(Pixel coordinate grounding data)
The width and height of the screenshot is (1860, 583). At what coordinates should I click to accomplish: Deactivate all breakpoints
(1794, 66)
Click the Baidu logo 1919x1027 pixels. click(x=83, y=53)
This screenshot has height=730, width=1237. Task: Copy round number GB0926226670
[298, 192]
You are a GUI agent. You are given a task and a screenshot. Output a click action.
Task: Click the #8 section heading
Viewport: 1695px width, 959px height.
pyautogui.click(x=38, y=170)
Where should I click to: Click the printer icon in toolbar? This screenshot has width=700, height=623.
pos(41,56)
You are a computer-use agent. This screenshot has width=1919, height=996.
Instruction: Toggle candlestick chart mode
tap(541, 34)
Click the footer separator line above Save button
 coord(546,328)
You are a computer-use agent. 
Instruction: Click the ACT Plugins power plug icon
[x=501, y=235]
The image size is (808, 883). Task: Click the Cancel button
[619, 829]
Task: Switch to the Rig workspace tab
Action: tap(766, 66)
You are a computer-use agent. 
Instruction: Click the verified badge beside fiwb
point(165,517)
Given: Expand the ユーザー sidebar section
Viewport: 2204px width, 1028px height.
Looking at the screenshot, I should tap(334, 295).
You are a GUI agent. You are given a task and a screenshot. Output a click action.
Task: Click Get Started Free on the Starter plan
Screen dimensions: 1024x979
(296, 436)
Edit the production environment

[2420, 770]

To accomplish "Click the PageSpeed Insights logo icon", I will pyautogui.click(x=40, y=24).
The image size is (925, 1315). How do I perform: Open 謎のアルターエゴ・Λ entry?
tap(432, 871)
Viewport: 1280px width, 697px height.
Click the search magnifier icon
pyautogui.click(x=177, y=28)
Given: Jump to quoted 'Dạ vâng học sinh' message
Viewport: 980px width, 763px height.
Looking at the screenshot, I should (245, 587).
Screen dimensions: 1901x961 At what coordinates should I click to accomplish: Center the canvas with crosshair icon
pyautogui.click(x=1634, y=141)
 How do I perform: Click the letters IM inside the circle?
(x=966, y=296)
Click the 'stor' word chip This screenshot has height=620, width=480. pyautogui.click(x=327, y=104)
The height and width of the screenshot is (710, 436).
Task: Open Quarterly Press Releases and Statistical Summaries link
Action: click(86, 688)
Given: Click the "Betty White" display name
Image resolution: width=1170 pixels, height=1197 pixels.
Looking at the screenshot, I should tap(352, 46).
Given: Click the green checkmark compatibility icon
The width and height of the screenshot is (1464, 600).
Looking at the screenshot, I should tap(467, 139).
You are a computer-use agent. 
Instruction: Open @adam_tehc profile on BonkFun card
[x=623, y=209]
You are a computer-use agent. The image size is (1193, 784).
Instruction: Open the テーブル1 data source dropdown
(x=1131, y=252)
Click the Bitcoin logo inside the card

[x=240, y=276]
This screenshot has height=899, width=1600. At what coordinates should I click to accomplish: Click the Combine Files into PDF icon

* _PROMPT_
Write each record above out again exactly as it reads.

* _REPLY TO THE TASK_
The width and height of the screenshot is (1860, 583). At what coordinates should I click to accomplish: Deactivate all breakpoints
(1794, 66)
Click the Baidu logo 1919x1027 pixels. click(x=83, y=53)
This screenshot has height=730, width=1237. Task: Copy round number GB0926226670
[298, 192]
You are a GUI agent. You are given a task and a screenshot. Output a click action.
Task: Click the #8 section heading
Viewport: 1695px width, 959px height.
pyautogui.click(x=38, y=170)
Where should I click to: Click the printer icon in toolbar? This screenshot has width=700, height=623.
pos(41,56)
You are a computer-use agent. This screenshot has width=1919, height=996.
Instruction: Toggle candlestick chart mode
tap(541, 34)
Click the footer separator line above Save button
 coord(546,328)
You are a computer-use agent. 
Instruction: Click the ACT Plugins power plug icon
[x=501, y=235]
The image size is (808, 883). Task: Click the Cancel button
[619, 829]
Task: Switch to the Rig workspace tab
Action: tap(766, 66)
You are a computer-use agent. 
Instruction: Click the verified badge beside fiwb
point(165,517)
Given: Expand the ユーザー sidebar section
Viewport: 2204px width, 1028px height.
Looking at the screenshot, I should tap(334, 295).
You are a GUI agent. You are given a task and a screenshot. Output a click action.
Task: Click Get Started Free on the Starter plan
Screen dimensions: 1024x979
(296, 436)
Edit the production environment

[2420, 770]

To accomplish "Click the PageSpeed Insights logo icon", I will pyautogui.click(x=40, y=24).
The image size is (925, 1315). How do I perform: Open 謎のアルターエゴ・Λ entry?
tap(432, 871)
Viewport: 1280px width, 697px height.
Click the search magnifier icon
pyautogui.click(x=177, y=28)
Given: Jump to quoted 'Dạ vâng học sinh' message
Viewport: 980px width, 763px height.
Looking at the screenshot, I should (245, 587).
Screen dimensions: 1901x961 At what coordinates should I click to accomplish: Center the canvas with crosshair icon
pyautogui.click(x=1634, y=141)
 How do I perform: Click the letters IM inside the circle?
(x=966, y=296)
Click the 'stor' word chip This screenshot has height=620, width=480. pyautogui.click(x=327, y=104)
The height and width of the screenshot is (710, 436).
Task: Open Quarterly Press Releases and Statistical Summaries link
Action: click(86, 688)
Given: Click the "Betty White" display name
Image resolution: width=1170 pixels, height=1197 pixels.
Looking at the screenshot, I should tap(352, 46).
Given: Click the green checkmark compatibility icon
The width and height of the screenshot is (1464, 600).
Looking at the screenshot, I should tap(467, 139).
You are a computer-use agent. 
Instruction: Open @adam_tehc profile on BonkFun card
[x=623, y=209]
You are a computer-use agent. The image size is (1193, 784).
Instruction: Open the テーブル1 data source dropdown
(x=1131, y=252)
Click the Bitcoin logo inside the card

[x=240, y=276]
This screenshot has height=899, width=1600. At what coordinates should I click to accomplish: Click the Combine Files into PDF icon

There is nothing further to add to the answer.